It was Dont'a Hightower's strip sack. 

With 8:31 left in the fourth quarter and the Patriots trailing, 28-12, the defensive captain came screaming off the left edge and drilled Falcons quarterback Matt Ryan as he cocked his arm back to throw. 

The football hit the turf, and defensive tackle Alan Branch fell on it, giving the Patriots possession and a short field with a chance to make it a one-score game. 

Momentum swung, and the Falcons were suddenly scrambling. 

"I thought Hightower's sack was a huge play for us," Bill Belichick said. "We really needed that even after our two turnovers offensively in the first half. It's hard to beat Atlanta, who is a very opportunistic and good turnover team. We turned the ball over . . . so to be able to get one back was big."

Atlanta was facing a third-and-one at its own 31-yard line. To that point in the game Devonta Freeman and Tevin Coleman had rushed 16 times for a combined 103 yards, a 6.4 yards-per-carry-average. 

Coleman was injured on the previous play, but Freeman seemed like a more-than-viable option on third-and-short with a chance to burn some clock and at least injure the Patriots' comeback chances if not eliminate them. He'd gashed Bill Belichick and Matt Patricia's defense for much of the night on crack toss runs. 
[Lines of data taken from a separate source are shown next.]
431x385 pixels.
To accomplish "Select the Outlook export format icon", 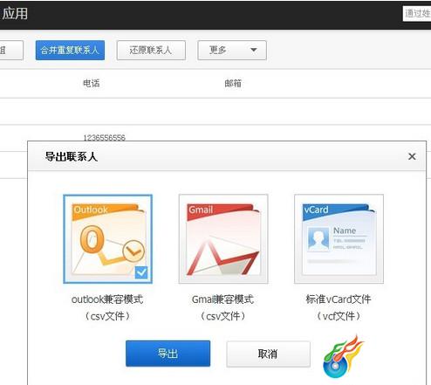I will (107, 239).
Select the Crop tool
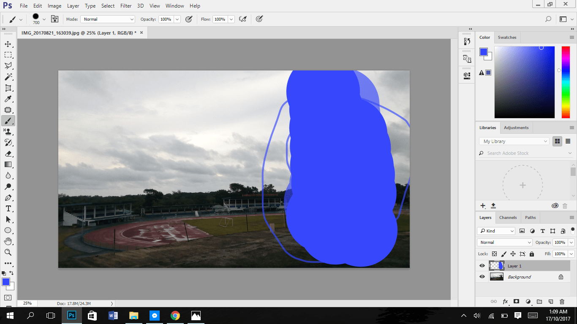The image size is (577, 324). 8,88
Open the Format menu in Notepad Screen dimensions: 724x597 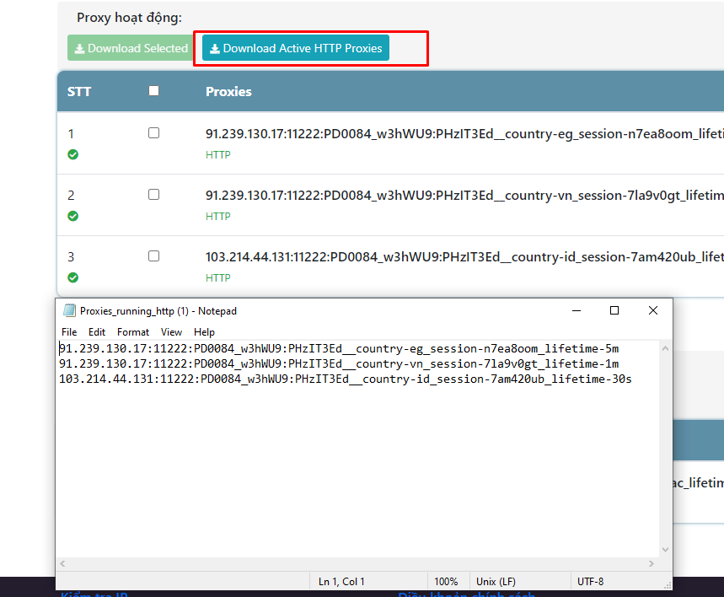click(133, 332)
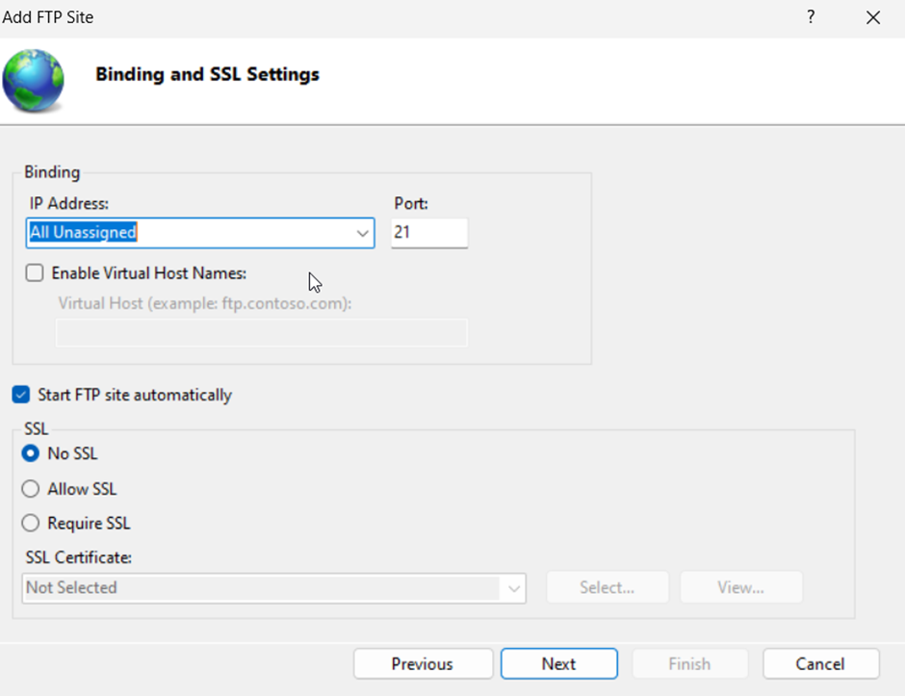The image size is (905, 696).
Task: Expand the IP Address dropdown arrow
Action: coord(363,233)
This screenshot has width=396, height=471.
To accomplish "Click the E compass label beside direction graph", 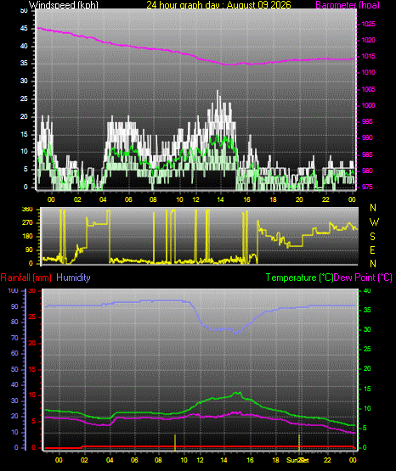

Instead, the Falcons opted to put Ryan in the shotgun. The Patriots brought five pass-rushers, and it appeared as though the Falcons were well-positioned to block them -- but Freeman looked inside at the snap instead of at Hightower, who was aligned almost directly across from him. 

Hightower buzzed in almost untouched because Freeman didn't whip his head around in time. Ryan was a sitting duck. 

"Earlier Freeman had me in protection and I was a little bit closer to the line of scrimmage so he kind of [saw] me," Hightower said. "I guess this time he didn't. I'm not sure. This time I was able to get by him, and by the time he realized I was there it was a little too late.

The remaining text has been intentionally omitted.